What is not working is my Norton Identity Safe. Apparently Microsoft does not play well with others and Norton has made some remarks about Microsoft changing their protection features faster than Norton can adapt to the changes. Microsoft is still making changes to the system and I think some features are missing that they will be added later. Identity Safe is the first software that I have found that did I could not get to work after a little tweaking. 

The biggest challenges are in navigation. They are taking away a lot of the control and you have to learn how to adapt to the automation that they put between you and what you are trying to do but it is not as big a learning curve as going to Windows 7. At least I can do most of what I am use to doing. Their DVD player and audio player seem to have some commercials that you have to work your way around. Irritating but I don't watch many DVDs on the laptop. MS is trying to train you to do things their way but with a little effort, but they did hide options to allow you to by pass some of the the automation.
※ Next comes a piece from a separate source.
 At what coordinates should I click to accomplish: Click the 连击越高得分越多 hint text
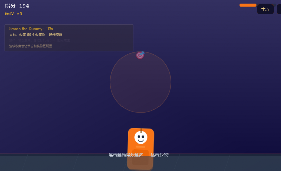click(x=126, y=155)
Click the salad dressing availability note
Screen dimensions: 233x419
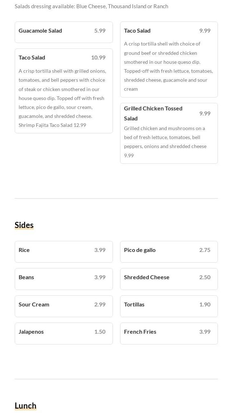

Overall, I would rate the change as better than most of their updates, acceptable but not ready for prime time. I did like the option of downloading a version configured for non touch screen laptops.


----------



## JMichael (Dec 21, 2015)

Still haven't made the switch and plan on holding out for a while longer. Thanks for the review. BTW all the windows 10 "advertisements" can be deleted by uninstalling and blocking one "update" that MS installed on your system.


----------



## Bigwrench (Dec 21, 2015)

JMichael said:


> Still haven't made the switch and plan on holding out for a while longer. Thanks for the review. BTW all the windows 10 "advertisements" can be deleted by uninstalling and blocking one "update" that MS installed on your system.


Thanks for that tip ! 
That dang pop up aggravates me.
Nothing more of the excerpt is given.